If we can learn anything from Tuesday’s failure of California’s Proposition 37, which would have required labeling of foods containing genetically modified organisms, it’s that food brands are experts in knowing which buttons to push in their customers. And if you don’t think that’s the case, take a look at some recent examples of just what lengths marketers will go to sell you their products.

I recently reported on a story first featured in Forbes magazine that showed a distinct connection between emotions and food. Researcher Dr. Alan Hirsch identified certain personality types based on snack preferences: potato chip eaters are successful while beef jerky eaters tend to be more loyal, for example. The connection, Hirsch suggests, has to do with the part of the brain that processes smell and taste as well as emotion.

Identifying the types of personalities that gravitate towards certain foods is a huge boon to processed food marketing efforts.

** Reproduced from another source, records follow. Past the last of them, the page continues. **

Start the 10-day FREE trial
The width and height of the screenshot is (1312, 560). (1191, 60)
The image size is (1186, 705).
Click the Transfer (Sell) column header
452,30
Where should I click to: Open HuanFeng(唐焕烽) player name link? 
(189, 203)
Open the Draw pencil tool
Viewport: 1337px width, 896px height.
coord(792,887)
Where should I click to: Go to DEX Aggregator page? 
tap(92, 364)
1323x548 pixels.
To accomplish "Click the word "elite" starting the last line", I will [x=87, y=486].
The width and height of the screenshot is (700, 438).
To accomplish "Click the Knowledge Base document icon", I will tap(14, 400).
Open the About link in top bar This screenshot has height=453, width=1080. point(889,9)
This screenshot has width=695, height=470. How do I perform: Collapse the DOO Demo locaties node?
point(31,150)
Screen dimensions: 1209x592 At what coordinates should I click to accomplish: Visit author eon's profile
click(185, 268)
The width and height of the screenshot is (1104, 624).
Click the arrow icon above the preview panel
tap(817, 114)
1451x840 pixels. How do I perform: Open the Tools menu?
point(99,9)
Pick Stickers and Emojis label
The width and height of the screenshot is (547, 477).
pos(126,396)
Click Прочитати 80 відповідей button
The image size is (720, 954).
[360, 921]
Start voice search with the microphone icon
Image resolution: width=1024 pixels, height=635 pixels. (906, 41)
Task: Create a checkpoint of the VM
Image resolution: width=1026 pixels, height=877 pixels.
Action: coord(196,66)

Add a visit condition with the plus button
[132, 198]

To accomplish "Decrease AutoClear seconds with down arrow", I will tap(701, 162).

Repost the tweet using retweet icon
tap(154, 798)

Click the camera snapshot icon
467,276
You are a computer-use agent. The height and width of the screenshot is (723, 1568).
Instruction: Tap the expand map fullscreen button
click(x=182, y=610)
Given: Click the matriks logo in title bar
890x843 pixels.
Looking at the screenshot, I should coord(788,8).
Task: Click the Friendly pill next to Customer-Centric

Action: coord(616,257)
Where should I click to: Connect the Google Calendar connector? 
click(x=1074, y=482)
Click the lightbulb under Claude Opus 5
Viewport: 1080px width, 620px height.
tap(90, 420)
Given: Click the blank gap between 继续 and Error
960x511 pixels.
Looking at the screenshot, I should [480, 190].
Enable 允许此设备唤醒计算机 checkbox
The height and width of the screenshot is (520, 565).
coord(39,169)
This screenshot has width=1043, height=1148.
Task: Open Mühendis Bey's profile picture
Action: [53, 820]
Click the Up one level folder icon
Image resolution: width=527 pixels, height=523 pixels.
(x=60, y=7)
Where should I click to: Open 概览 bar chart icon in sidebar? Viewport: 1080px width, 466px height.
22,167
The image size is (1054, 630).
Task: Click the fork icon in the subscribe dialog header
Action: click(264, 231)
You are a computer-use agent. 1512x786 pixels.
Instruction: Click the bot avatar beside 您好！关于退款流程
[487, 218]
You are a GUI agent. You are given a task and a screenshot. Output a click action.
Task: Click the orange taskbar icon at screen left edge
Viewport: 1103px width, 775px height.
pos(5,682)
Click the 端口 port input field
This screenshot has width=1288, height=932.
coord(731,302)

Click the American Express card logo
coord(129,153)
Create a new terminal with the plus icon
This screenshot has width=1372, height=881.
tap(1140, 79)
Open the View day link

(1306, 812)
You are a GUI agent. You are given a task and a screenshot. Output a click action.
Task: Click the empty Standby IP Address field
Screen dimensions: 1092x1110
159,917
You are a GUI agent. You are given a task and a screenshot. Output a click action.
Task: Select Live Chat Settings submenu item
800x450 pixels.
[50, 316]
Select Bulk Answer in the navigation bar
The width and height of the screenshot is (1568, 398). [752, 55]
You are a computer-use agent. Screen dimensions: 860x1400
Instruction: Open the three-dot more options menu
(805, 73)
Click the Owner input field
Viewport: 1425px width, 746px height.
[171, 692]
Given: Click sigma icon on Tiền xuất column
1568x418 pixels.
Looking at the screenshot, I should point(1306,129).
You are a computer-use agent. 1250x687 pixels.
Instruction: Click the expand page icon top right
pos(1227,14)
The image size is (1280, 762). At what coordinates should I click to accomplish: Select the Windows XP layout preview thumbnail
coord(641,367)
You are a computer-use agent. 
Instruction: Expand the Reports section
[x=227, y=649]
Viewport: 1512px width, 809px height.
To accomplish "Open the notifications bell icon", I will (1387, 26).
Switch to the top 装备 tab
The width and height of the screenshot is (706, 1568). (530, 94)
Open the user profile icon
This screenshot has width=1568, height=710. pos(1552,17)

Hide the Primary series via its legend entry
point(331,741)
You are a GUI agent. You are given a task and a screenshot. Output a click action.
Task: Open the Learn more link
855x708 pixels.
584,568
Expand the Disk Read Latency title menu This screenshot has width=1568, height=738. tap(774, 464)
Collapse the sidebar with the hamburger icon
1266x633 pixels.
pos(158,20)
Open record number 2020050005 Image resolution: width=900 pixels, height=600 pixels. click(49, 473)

If pretzel eaters love the abstract, you can bet that pretzel ads will indulge that audience. We see it all the time in food advertisements—beer drinking men like commercials with next-to-naked women in them, kids like cartoon characters to hook them on sugary cereals.

Marketing is an historically confouding industry that only seems to be getting weirder. Despite the fact that most Americans now have daily access to computers, which supplies them with the opportunity to research brands and products at their convenience—even while shopping—marketers still offer up dishonest claims even within the natural foods industry, which is often viewed as panacea to the big mega-brands dominating mainstream supermarkets.

Several weeks ago in Paris, researchers from the Institute of Environmental Medicine and the Institute of NeuroCognitivism revealed what they claim are several key personality types that directly affect our purchasing decisions. According to the researchers, Jean-Louis Prata and Christine Menard, there are eight personality types that influence how we shop: the philosopher, the innovator, the facilitator, the manager, the strategist, the team member, the competitor and the interdependent. Any individual can exhibit any number of these personalities, says Prata and Menard, influencing their purchasing decisions on a number of levels including behaving in ways they believe conform to society’s expectations.

While this information would seem to be incredibly valuable to consumers in order to help them better understand how and why they spend their money, the researchers are positioning this information instead to product developers—where there’s obviously money to be made. According to FoodNavigator.com, Menard said the researchers have developed a “training program” that will help manufacturers and marketing teams “switch on” their creative mental modes in order to “better understand and communicate on values of interest to people.”